Financial instruments held during the period were classified as follows:
Trade and other receivables, and cash and cash equivalents were classified as at amortised cost; and
Trade and other payables were classified as at amortised cost.
Initial measurement
Trade receivables and cash and cash equivalents are measured at their transaction price.
Subsequent measurement
Financial assets and financial liabilities after initial recognition are measured at amortised cost. Interest income and
exchange gains and losses on monetary items are recognised in profit or loss.
Impairment
The Company recognises a loss allowance for expected credit losses on receivables that are measured at amortised cost.
The loss allowance is measured at an amount equal to the lifetime expected credit losses for trade receivables and for
financial instruments for which: (a) the credit risk has increased significantly since initial recognition; or (b) there is
observable evidence of impairment (a credit-impaired financial asset). If, at the reporting date, the credit risk on a financial
asset other than a trade receivable has not increased significantly since initial recognition, the loss allowance is measured for that financial instrument at an amount equal to 12-month expected credit losses. All changes in the loss allowance are recognised in profit or loss as impairment gains or losses.
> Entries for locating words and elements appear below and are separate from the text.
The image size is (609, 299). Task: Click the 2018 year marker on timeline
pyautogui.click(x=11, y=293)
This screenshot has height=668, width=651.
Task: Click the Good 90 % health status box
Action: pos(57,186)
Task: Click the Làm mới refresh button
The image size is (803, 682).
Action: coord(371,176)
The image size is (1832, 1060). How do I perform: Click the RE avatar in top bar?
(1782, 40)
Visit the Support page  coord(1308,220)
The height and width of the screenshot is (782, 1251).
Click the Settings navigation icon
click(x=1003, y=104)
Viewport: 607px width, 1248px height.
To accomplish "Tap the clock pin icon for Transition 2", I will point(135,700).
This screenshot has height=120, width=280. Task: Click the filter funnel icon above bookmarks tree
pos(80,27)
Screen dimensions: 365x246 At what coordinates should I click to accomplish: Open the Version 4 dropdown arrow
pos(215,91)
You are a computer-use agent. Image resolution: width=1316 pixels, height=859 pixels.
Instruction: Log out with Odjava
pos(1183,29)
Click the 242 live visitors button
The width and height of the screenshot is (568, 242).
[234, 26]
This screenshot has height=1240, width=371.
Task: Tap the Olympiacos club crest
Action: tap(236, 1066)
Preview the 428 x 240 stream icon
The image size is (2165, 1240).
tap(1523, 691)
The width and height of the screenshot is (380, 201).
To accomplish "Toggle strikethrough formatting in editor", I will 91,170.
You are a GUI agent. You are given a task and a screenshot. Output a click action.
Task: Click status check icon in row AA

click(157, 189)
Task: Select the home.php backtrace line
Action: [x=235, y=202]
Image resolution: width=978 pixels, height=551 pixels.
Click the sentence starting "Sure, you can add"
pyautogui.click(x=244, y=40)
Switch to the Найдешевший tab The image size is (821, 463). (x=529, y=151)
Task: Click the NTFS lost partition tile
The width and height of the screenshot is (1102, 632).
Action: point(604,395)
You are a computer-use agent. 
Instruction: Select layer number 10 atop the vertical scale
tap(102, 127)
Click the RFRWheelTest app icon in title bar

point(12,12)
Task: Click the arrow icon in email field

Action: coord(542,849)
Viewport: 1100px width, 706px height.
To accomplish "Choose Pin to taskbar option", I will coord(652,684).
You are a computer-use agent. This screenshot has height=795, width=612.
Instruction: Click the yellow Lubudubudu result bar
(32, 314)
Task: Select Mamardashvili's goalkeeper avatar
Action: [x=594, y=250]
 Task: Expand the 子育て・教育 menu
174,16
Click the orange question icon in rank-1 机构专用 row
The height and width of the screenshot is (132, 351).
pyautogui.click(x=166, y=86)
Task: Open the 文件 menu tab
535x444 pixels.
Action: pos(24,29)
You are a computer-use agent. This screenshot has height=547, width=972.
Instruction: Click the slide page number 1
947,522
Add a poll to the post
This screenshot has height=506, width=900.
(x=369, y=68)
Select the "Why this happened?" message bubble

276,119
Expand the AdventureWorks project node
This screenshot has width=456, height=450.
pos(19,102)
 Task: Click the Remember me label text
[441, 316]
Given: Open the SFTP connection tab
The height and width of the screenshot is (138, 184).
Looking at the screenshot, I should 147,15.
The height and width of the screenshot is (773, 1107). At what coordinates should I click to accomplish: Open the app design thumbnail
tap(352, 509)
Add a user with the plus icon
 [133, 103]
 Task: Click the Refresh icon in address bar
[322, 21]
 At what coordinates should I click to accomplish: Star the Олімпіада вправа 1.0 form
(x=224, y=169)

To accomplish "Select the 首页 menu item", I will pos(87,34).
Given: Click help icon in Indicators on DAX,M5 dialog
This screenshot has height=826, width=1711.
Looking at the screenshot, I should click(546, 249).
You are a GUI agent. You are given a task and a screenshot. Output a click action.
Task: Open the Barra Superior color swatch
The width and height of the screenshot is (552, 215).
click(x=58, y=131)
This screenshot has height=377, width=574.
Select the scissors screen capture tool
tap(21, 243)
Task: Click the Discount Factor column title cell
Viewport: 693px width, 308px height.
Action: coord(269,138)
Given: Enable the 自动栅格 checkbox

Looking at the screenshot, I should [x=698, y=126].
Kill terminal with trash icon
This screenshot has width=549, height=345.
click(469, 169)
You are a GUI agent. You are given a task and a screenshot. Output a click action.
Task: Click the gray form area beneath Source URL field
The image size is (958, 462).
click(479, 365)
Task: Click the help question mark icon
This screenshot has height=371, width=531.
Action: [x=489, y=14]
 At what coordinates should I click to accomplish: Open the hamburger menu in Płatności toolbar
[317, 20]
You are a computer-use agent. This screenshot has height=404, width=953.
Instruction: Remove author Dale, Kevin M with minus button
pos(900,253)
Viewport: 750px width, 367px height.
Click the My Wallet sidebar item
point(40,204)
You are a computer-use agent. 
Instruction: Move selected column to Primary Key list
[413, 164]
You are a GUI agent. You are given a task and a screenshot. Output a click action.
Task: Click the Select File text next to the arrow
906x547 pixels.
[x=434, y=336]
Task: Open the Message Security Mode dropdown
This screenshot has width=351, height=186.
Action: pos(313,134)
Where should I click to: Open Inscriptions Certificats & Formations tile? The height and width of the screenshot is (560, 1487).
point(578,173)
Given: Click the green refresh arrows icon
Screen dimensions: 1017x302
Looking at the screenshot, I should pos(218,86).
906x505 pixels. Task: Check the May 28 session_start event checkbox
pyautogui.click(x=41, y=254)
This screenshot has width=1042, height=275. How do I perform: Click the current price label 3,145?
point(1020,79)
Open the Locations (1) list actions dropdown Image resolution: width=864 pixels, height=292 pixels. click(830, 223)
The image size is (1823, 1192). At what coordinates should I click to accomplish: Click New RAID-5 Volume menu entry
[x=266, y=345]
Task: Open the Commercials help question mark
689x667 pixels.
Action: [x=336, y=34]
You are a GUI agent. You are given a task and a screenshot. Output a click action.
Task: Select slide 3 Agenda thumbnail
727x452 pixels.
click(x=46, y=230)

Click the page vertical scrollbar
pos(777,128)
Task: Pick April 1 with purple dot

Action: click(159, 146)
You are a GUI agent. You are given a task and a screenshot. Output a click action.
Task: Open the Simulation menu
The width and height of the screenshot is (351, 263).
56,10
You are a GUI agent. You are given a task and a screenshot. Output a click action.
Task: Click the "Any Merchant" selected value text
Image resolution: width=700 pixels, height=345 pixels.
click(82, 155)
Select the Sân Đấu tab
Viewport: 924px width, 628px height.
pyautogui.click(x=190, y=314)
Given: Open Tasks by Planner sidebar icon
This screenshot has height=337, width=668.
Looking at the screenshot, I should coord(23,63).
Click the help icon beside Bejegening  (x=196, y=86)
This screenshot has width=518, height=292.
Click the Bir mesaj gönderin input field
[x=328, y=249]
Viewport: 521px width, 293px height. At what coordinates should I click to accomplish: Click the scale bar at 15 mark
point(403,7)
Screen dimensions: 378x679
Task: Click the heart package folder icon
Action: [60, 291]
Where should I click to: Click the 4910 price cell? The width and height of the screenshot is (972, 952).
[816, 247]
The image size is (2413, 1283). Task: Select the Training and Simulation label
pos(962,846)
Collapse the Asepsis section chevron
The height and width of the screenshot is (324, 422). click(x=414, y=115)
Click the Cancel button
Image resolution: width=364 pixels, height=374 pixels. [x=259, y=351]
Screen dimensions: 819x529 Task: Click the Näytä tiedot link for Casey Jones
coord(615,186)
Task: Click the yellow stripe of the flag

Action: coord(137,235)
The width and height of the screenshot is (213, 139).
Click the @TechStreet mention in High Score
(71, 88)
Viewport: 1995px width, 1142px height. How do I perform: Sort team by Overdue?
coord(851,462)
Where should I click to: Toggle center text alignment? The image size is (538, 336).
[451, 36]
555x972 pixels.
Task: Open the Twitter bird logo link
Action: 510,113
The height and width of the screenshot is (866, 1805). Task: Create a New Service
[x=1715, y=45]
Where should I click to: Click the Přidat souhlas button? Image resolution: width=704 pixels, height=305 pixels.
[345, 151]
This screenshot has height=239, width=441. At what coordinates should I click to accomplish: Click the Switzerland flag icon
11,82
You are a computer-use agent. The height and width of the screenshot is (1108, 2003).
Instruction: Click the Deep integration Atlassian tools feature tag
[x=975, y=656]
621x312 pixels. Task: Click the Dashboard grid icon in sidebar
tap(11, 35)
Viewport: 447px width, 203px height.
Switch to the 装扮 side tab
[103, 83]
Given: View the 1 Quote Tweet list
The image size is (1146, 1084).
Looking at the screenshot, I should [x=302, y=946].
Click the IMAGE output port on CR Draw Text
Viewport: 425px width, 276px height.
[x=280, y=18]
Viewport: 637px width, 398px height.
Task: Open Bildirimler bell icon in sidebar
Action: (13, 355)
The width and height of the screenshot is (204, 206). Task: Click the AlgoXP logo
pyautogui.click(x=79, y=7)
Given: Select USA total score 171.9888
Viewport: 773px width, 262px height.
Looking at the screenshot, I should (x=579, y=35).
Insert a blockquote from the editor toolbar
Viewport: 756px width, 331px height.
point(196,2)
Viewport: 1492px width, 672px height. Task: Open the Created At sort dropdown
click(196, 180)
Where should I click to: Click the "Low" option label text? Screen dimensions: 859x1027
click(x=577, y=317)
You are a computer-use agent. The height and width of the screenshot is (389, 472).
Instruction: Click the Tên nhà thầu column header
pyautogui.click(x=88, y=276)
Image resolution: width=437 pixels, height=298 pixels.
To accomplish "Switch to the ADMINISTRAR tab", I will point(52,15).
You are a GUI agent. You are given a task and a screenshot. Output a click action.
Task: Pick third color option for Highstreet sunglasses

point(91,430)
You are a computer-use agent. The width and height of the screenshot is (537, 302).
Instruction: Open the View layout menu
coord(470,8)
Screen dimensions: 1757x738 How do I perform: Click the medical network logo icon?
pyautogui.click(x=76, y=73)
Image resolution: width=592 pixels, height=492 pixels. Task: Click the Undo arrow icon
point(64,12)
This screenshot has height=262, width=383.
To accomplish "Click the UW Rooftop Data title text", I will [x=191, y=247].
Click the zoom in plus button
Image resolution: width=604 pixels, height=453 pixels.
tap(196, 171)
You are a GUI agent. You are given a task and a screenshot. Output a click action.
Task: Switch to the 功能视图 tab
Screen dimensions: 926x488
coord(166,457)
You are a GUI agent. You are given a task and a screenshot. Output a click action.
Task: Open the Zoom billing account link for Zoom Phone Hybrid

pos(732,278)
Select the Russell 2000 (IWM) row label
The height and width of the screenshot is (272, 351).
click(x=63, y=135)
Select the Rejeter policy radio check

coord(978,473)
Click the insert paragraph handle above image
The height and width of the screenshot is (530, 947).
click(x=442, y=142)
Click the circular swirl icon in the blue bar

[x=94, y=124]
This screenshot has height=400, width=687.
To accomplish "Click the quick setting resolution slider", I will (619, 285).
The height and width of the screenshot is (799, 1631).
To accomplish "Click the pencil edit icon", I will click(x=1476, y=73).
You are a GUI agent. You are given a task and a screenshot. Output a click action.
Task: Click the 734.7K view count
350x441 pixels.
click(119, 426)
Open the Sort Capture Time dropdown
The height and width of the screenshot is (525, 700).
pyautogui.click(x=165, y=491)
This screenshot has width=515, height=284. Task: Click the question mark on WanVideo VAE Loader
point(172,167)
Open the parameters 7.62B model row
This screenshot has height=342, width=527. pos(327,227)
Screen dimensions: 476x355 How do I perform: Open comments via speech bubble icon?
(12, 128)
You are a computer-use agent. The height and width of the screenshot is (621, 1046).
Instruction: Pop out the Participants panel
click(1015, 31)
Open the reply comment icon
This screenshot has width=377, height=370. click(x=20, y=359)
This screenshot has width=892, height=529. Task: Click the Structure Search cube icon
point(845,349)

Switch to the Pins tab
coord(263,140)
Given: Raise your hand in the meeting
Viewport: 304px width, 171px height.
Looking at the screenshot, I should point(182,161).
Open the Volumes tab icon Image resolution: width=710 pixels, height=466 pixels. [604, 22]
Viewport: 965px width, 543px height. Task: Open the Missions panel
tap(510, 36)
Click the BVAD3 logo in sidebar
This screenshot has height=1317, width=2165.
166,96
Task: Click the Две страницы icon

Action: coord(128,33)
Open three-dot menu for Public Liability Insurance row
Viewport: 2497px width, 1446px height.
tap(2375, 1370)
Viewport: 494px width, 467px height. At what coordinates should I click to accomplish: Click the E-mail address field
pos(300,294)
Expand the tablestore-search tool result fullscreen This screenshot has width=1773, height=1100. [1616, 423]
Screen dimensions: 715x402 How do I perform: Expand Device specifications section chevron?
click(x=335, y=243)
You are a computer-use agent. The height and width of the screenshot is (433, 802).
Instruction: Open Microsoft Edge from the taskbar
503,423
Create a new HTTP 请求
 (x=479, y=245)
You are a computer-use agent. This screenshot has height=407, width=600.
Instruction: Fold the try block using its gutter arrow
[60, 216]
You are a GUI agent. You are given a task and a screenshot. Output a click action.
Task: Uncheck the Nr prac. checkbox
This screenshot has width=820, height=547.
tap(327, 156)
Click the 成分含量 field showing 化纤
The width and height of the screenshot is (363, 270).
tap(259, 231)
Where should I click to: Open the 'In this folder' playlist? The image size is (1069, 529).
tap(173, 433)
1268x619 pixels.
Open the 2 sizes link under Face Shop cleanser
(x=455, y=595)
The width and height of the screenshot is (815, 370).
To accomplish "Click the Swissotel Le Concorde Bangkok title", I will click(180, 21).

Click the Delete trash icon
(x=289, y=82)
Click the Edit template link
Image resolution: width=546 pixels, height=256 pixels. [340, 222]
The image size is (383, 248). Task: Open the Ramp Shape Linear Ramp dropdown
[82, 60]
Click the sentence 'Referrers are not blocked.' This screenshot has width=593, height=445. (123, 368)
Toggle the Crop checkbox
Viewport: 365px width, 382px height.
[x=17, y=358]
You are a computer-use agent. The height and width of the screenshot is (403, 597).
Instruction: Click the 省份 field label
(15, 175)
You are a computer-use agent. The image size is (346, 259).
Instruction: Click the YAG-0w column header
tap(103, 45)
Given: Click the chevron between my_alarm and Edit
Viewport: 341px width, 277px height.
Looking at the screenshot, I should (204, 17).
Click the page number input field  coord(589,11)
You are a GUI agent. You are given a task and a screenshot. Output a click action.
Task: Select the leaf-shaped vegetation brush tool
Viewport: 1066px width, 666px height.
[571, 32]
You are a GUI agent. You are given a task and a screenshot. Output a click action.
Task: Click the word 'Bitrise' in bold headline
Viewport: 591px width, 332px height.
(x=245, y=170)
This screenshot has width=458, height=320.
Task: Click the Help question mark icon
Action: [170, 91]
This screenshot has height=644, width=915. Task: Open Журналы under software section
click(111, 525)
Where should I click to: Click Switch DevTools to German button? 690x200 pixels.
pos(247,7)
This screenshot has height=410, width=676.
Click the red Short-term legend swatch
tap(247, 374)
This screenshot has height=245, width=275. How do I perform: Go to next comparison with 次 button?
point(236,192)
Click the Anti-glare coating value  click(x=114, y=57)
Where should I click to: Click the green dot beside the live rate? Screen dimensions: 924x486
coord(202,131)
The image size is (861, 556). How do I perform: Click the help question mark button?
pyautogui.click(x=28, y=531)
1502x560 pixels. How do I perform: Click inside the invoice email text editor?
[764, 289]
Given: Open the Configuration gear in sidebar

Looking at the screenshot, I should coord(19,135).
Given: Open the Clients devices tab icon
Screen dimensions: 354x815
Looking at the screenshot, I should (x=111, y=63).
Lifetime expected credit losses represent the expected credit losses that result from all possible default events over the expected life of a financial instrument. 12-month expected credit losses represent the portion of lifetime expected credit losses that result from default events on a financial asset that are possible within 12 months after the reporting date.
Expected credit losses are measured in a way that reflects an unbiased and probability-weighted amount determined by
evaluating a range of possible outcomes, the time value of money, and reasonable and supportable information that is
available without undue cost or effort at the reporting date about past events, current conditions and forecasts of future
economic conditions.
Cash and cash equivalents
Cash and cash equivalents include cash in hand and demand and term deposits, with maturities of three months or
less from the date of acquisition, that are readily convertible to known amounts of cash and which are subject to an
insignificant risk of changes in value, net of bank overdrafts. In the balance sheet, bank overdrafts are included as
borrowings under current liabilities.
(k) Share capital
Ordinary shares are recognised at par value and classified as share capital in equity. Any amounts received over and
above the par value of the shares issued are classified as share premium in equity.